I'm reading about 70% of my waking hours though. I'm deaf so any time I'm watching TV or YouTube then I'm reading the subtitles, or I'm reading a book, or playing a game and reading the dialogue (or the in game chat room) or checking out news articles, or researching something I randomly found interesting. I spend far too much time on Wikipedia.

I don't tend to use a large variety of words when talking or writing but I know what things mean and how to use them.
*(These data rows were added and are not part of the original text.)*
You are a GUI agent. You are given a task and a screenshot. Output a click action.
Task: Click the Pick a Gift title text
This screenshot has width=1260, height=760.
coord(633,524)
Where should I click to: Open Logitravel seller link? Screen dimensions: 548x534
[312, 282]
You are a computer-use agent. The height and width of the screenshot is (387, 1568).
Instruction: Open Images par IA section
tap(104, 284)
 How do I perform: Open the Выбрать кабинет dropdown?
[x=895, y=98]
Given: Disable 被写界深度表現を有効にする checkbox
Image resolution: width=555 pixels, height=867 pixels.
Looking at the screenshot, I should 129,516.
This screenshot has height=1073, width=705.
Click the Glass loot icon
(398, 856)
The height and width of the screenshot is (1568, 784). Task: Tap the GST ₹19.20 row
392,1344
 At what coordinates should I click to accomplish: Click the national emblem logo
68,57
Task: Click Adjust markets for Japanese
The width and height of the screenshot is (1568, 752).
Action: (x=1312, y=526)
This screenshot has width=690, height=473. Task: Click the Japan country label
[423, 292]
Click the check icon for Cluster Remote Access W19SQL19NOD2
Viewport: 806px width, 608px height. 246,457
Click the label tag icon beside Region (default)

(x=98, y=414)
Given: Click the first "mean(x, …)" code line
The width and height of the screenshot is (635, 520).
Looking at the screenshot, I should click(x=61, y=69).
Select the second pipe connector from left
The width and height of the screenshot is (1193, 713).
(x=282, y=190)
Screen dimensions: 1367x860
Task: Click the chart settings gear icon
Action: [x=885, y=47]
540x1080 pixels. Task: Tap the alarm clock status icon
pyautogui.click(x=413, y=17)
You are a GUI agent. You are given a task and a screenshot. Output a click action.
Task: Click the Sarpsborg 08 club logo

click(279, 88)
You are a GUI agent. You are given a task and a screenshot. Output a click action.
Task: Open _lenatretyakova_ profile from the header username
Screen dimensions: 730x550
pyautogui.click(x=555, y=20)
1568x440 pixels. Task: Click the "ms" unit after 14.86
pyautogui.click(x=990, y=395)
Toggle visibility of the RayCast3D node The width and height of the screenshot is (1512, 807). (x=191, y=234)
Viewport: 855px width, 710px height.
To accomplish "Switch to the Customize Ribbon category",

DelurkingAJ · 12/10/2025 11:42

Fairly frequently. (I’ve got a PhD, Oxbridge degree etc so I’d say I’m ’well educated’ for some values of the word). I’m much more careful about assuming I know what a word means after the ‘erstwhile humbling’. I thought I knew what erstwhile meant. Wasn’t a word I used but I would have been pretty confident that it meant ‘brave’ (eg ‘his erstwhile companion on the quest’). Then someone on the radio used the phrase ‘the erstwhile Tory minister’ and I thought ‘hang on a moment’ and looked it up. And it means former. Lesson learnt.

DrowningInSyrup · 12/10/2025 11:51

Maybe about once a month, I'll look up a word I'm not convinced I know the meaning of. 99% I do, or I understand it because of the context. I like to double check these things though.

BrickBiscuit · 12/10/2025 12:14

Higher degree, published peer-reviewed writer and researcher, daily user of thesaurus and, a bit less often, dictionary. I routinely look up words I recognise but need to clarify. I occasionally spot new words and look them up too. Perhaps having a minor short-term memory deficit doesn't help (I have a mild, non-progressive neurological disorder).

Ygfrhj · 12/10/2025 12:17

Rarely. My mum played seax in Scrabble two years ago and I challenged it - that's the last time I remember not knowing what a word meant.

drspouse · 12/10/2025 12:22

Ok that's two on this thread! Kenosis and seax.
I knew the meaning of erstwhile, luckily!
Edit: I didn't know cynosure. So that's three!

OP posts:
SparklyCardigan · 12/10/2025 12:24

Several times a week. I do the NYT Spelling Bee every day and more often than not there is some obscure word included.

Portakalkedi · 12/10/2025 12:24

I've been a language teacher for many years, so rarely. Perhaps the occasional word in New Scientist or the like. I do enjoy looking up and learning new words.

TorroFerney · 12/10/2025 12:28

Once a week as we do quite a few crosswords. I love learning a new word. I feel it's a good day.

Chasingsquirrels · 12/10/2025 12:29

Quite often.

I read a lot and am frequently using the define function on my kindle.
Sometimes it can be several words in one book, then I could go a few weeks without checking.

ForCheeryTealDeer · 12/10/2025 12:36

Probably several times a week. When I’m reading on my phone and come across a word I don’t understand, I tap to highlight it and select “Look Up.” I find it hard to keep reading unless I know what the word means, it feels like I’m missing the full context otherwise. Of course once I’ve looked it up, I start noticing the word everywhere afterwards.

Titasaducksarse · 12/10/2025 12:37

Rarely, however this thread has given me my months quota of new words in one fell swoop.
Usually it's a legal term I tend to come across that I don't know as I'm a serving JP and despite things supposedly meant to be accessible, the legal profession don't always remember this!